To do =>
**1.** List every person that the passage about Clinton and Trump mentions by name.
**2.** Return the stretch of the passage about Clinton and Trump from "Clinton didn't play" through "all three debates.", copied word for word.

Passage to read =>
____________________

Clinton didn't play that game. During the campaign debates, she played rope-a-dope with Trump's need to dominate, poking him, then stepping back and smiling calmly while he blustered and flailed. She got Trump to reveal his essential misogynistic nature — he was so mad after the first debate that he launched a series of tweets calling a former Miss Universe "disgusting" — while she plugged away with a wonk's command of facts, figures, and plans. It was the kind of performance familiar to many professional women who have spent their careers getting stuff done competently while letting the dudes around them strut and bloviate.
It worked. Polling showed she won all three debates.
Trump is still a misogynist. Just a few months ago he called Stormy Daniels a "horseface." And he'll still be a misogynist in 2020. That means his problems with female voters are probably going to grow: He won just 41 percent of women's votes in 2016, and polling since then suggests he's lost a substantial portion of that support — and there's probably a real limit to the number of angry white men he can get to replace women in his coalition.

____________________

Provided material =>
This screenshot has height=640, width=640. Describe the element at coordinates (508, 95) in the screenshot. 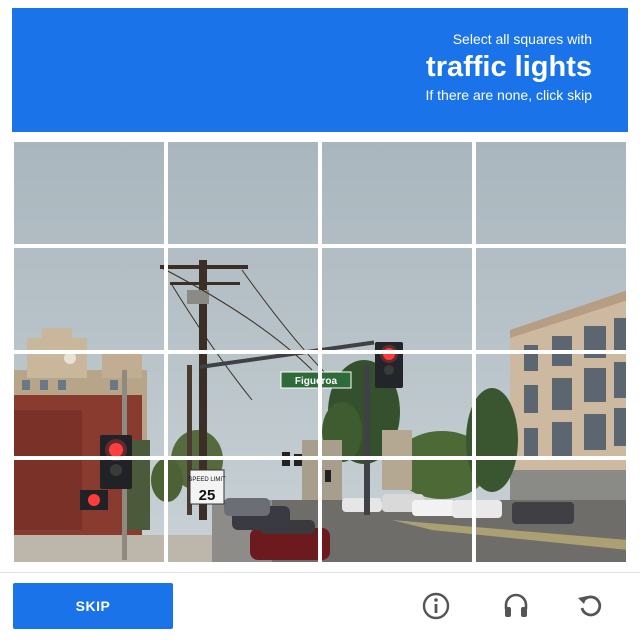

____________________

Written responses =>
**1.** Clinton, Trump, Stormy Daniels

**2.**
Clinton didn't play that game. During the campaign debates, she played rope-a-dope with Trump's need to dominate, poking him, then stepping back and smiling calmly while he blustered and flailed. She got Trump to reveal his essential misogynistic nature — he was so mad after the first debate that he launched a series of tweets calling a former Miss Universe "disgusting" — while she plugged away with a wonk's command of facts, figures, and plans. It was the kind of performance familiar to many professional women who have spent their careers getting stuff done competently while letting the dudes around them strut and bloviate.
It worked. Polling showed she won all three debates.